Excerpt to read>
◇ ◇ ◇

The article is well structured.
Weaknesses
Many sentences are unclear and a bit too vague for proper understanding.
The limitations of the mapping are not always made as clear as should be.
Report
In this work the authors discuss how, and in which circumstances, Dicke models generalised to include matter-matter coupling can be mapped back to separated Dicke and matter hamiltonians allow for a simple solution.
Globally, such a mapping is shown to be possible in the thermodynamic limit while assuming a low excitation number.
While the results are scientifically sound and certainly of sufficient interest for publication, they do not meet, in my opinion, any of the 4 criteria for acceptance in SciPost Physics. I therefore recommend that, after the required modifications listed below have been addressed, the paper be considered for publication in SciPost Physics Core.
Requested changes
1- One the issues which should be addressed is that the abstract, title and overall writing of the early sections of the article definitely seem to present the results as much broader reaching than they actually are.

◇ ◇ ◇

Objective> Copy the review excerpt from "Globally, such a" up to and including "they actually are.", switching "thermodynamic limit" to "large-system limit". The material after this point has no connection to the review excerpt.

Data extract>
◇ ◇ ◇

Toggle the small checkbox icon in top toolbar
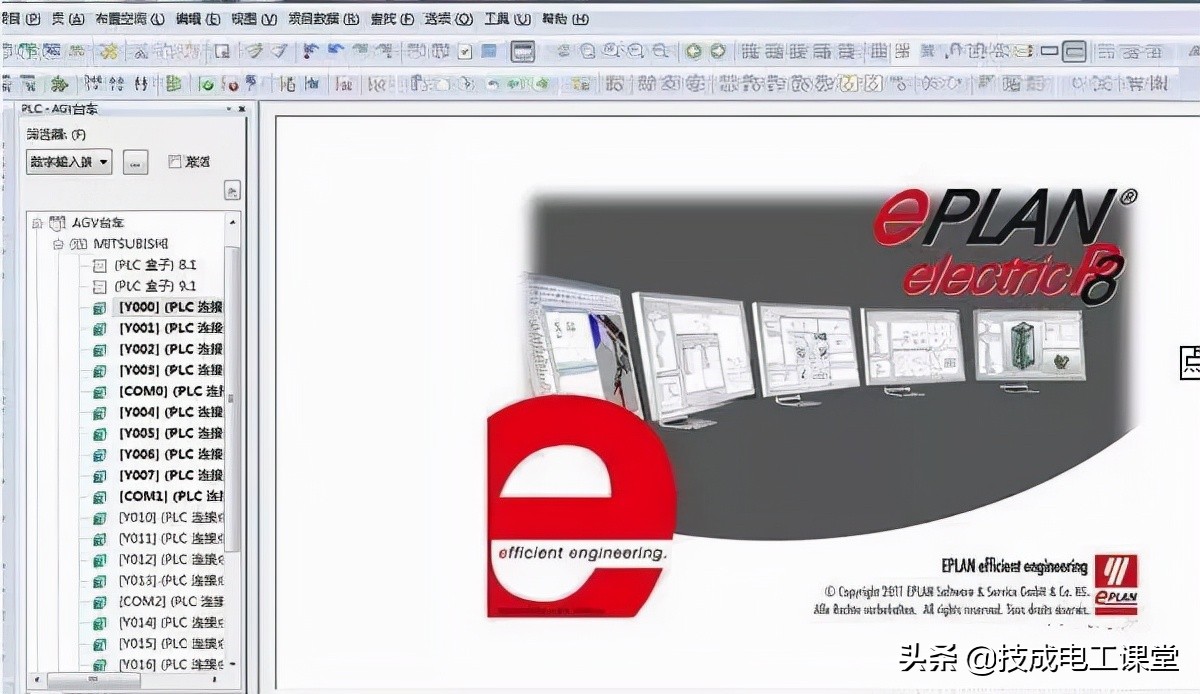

◇ ◇ ◇

Task result>
Globally, such a mapping is shown to be possible in the large-system limit while assuming a low excitation number.
While the results are scientifically sound and certainly of sufficient interest for publication, they do not meet, in my opinion, any of the 4 criteria for acceptance in SciPost Physics. I therefore recommend that, after the required modifications listed below have been addressed, the paper be considered for publication in SciPost Physics Core.
Requested changes
1- One the issues which should be addressed is that the abstract, title and overall writing of the early sections of the article definitely seem to present the results as much broader reaching than they actually are.